Nyyark Posted June 2, 2005 Report Posted June 2, 2005 Nyyark blinked as Wyvern made his announcement. Absurd as it was it meant he missed much of the poetry already. Blasted curse! He peeled away another leech. As long as he remained hidden from Zariah he ought to be able to hear the rest.
Loki Wyrd Posted June 2, 2005 Report Posted June 2, 2005 Loki heaves a flaming bag of (geld?) at Wyvern's bribe box and ducks under his table, where he hopes to be served a cool beverage.

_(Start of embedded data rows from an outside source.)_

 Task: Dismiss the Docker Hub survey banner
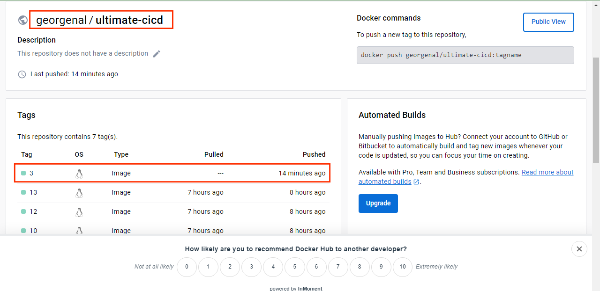(579, 249)
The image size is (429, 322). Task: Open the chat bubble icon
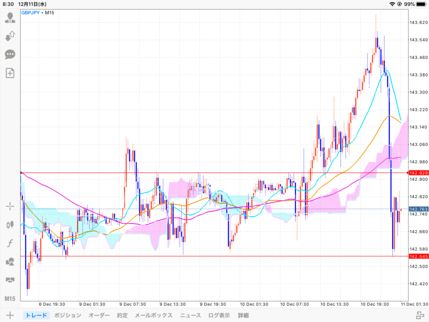pos(10,55)
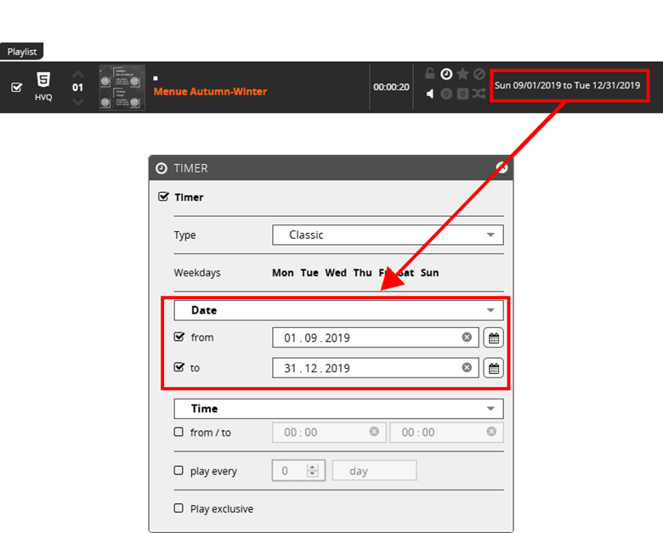Mute audio using the speaker icon

pyautogui.click(x=430, y=94)
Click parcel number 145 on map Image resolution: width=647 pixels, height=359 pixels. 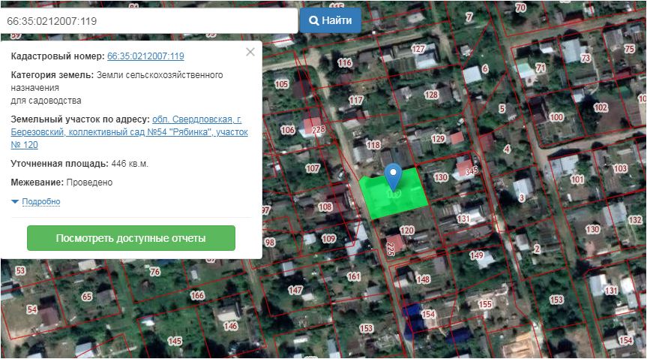175,341
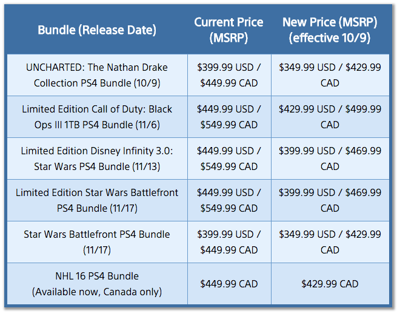
Task: Click the UNCHARTED bundle's current price $399.99 USD cell
Action: (229, 75)
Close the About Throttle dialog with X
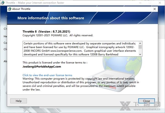This screenshot has width=165, height=113. click(154, 9)
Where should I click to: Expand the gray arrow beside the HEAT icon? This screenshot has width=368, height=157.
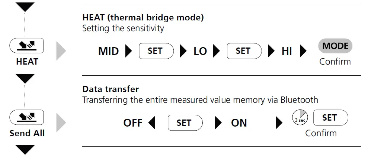pos(61,51)
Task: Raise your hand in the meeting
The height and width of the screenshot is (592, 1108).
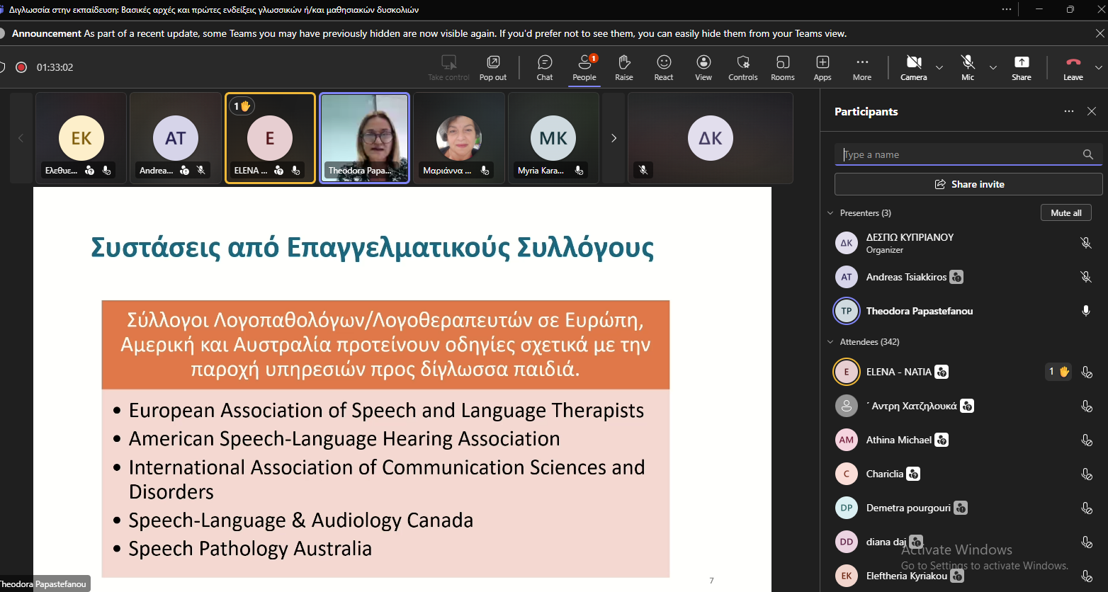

Ayshela Posted June 3, 2005 Report Posted June 3, 2005 Ayshela sat in a seat a bit behind the judges' table, where she could listen without trying to filter out owl sounds. She watched and listened with interest, making mental notes on each performance. Loki - engaging opening, and quite descriptive - she could almost feel herself riding along to indeterminate, unknown points. cryptomancer - Ayshela cringed at "dark and dreary" and noted the inconsistent meter, as she sat back and enjoyed the clear personal viewpoint. Gabriel seemed nervous, and Ayshela tried to listen but found when he was done that beyond the archaic pronunciation forced for meter, she really *had* no impression to separate this from any other like it. She frowned, and tried to recall detail, but was distracted by... drummondo - his posturing caught her attention, though waiting with raised eyebrow appreciating the strings of related rhymes but feeling tripped up even in listening as he set a rhythm only to abandon it and set another as he wove his way around the topic. Mira took the stage the last, and Ayshela breathed a sigh of relief as he began, taking a different perspective of a well known subject with clear but not cliched descriptions. Ayshela assembled her thoughts, preparing to record her scores for reverie. Hearing Wyvern's scoring, her eyes narrowed a bit and she strode by with a scowl, hoping that her scoring would be of *some* use in reverie's well-run quill quest. She then returned to her seat to await the next round, simmering silently.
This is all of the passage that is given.